In the report, there are guidelines for both responses in the near term and in the long-term. According to the report, the main source of the increase in global warming is due to the increase in emissions, stating that it is likely or very likely to exceed 1.5 °C under higher emission scenarios.

The panel published a longer report, a summary for policymakers a presentation and a short "Headline Statements" document.
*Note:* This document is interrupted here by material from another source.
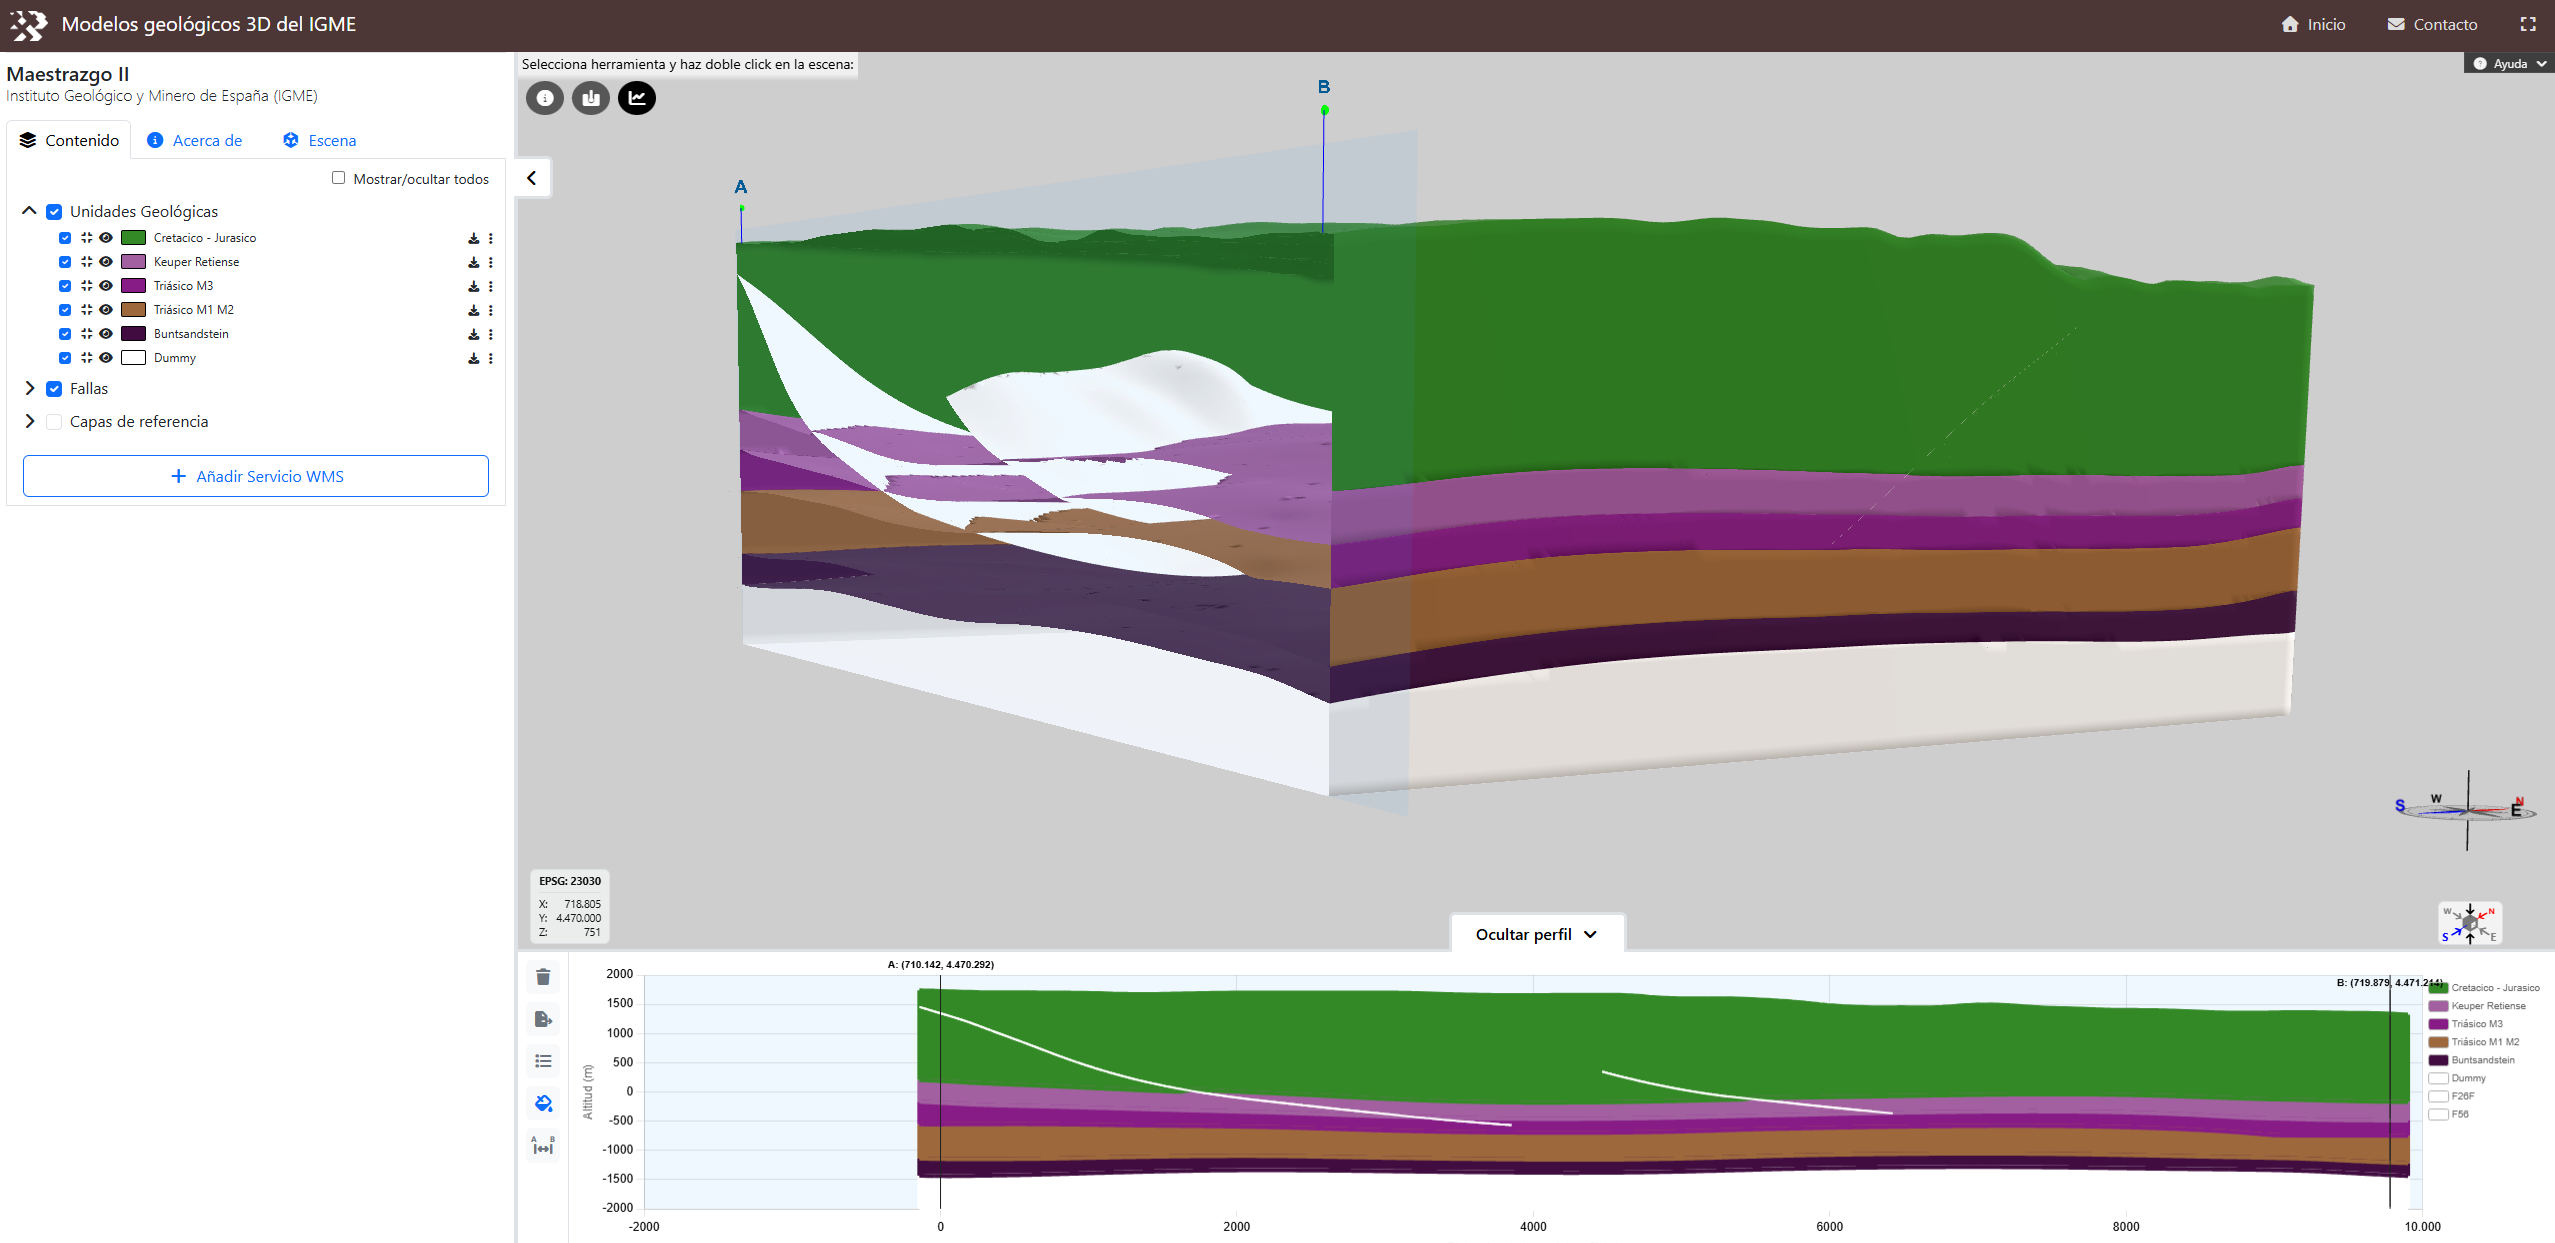Collapse the Unidades Geológicas group

[x=29, y=211]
Some key example headline statements include:
- "Human activities, principally through emissions of greenhouse gases, have unequivocally caused global warming, with global surface temperature reaching 1.1°C above 1850–1900 in 2011–2020. Global greenhouse gas emissions have continued to increase, with unequal historical and ongoing contributions arising from unsustainable energy use, land use and land-use change, lifestyles and patterns of consumption and production across regions, between and within countries, and among individuals."
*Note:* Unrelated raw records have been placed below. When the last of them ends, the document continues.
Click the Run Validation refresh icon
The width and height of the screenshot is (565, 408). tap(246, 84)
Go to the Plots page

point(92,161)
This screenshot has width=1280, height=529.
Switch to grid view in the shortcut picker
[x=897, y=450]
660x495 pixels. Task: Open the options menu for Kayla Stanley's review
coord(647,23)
- "Continued greenhouse gas emissions will lead to increasing global warming, with the best estimate of reaching 1.5°C in the near term in considered scenarios and modelled pathways. Every increment of global warming will intensify multiple and concurrent hazards (high confidence). Deep, rapid, and sustained reductions in greenhouse gas emissions would lead to a discernible slowdown in global warming within around two decades, and also to discernible changes in atmospheric composition within a few years (high confidence)."
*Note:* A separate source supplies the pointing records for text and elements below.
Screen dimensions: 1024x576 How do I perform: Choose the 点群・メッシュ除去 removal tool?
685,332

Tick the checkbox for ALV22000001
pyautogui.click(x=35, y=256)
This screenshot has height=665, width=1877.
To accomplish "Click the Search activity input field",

- "Climate change is a threat to human well-being and planetary health (very high confidence). There is a rapidly closing window of opportunity to secure a liveable and sustainable future for all (very high confidence)."

== Society and culture ==

=== Leaks ===
During the preparation of the three main AR6 reports, a small group of scientists leaked some information on the results of Working Group III (Mitigation of Climate Change) through the organization Scientist Rebellion. As governments can change the summaries for policymakers (SPM) for IPCC reports, the scientists were afraid that politicians might dilute this information in the summary. According to the leaked information, humanity should cut GHG emissions by 50% by 2030 and completely by 2050 in order to limit warming to 1.5 C-change. These efforts require strong changes in lifestyle and economy.

=== Lack of participation from Global South scholars ===
Like other major international scientific processes, the IPCC has been accused of not sufficiently including scholars from the Global South. For example, some aspects of the production can prevent African scholars from participating, such as publication requirements and being an expert reviewer before joining the panel of contributors.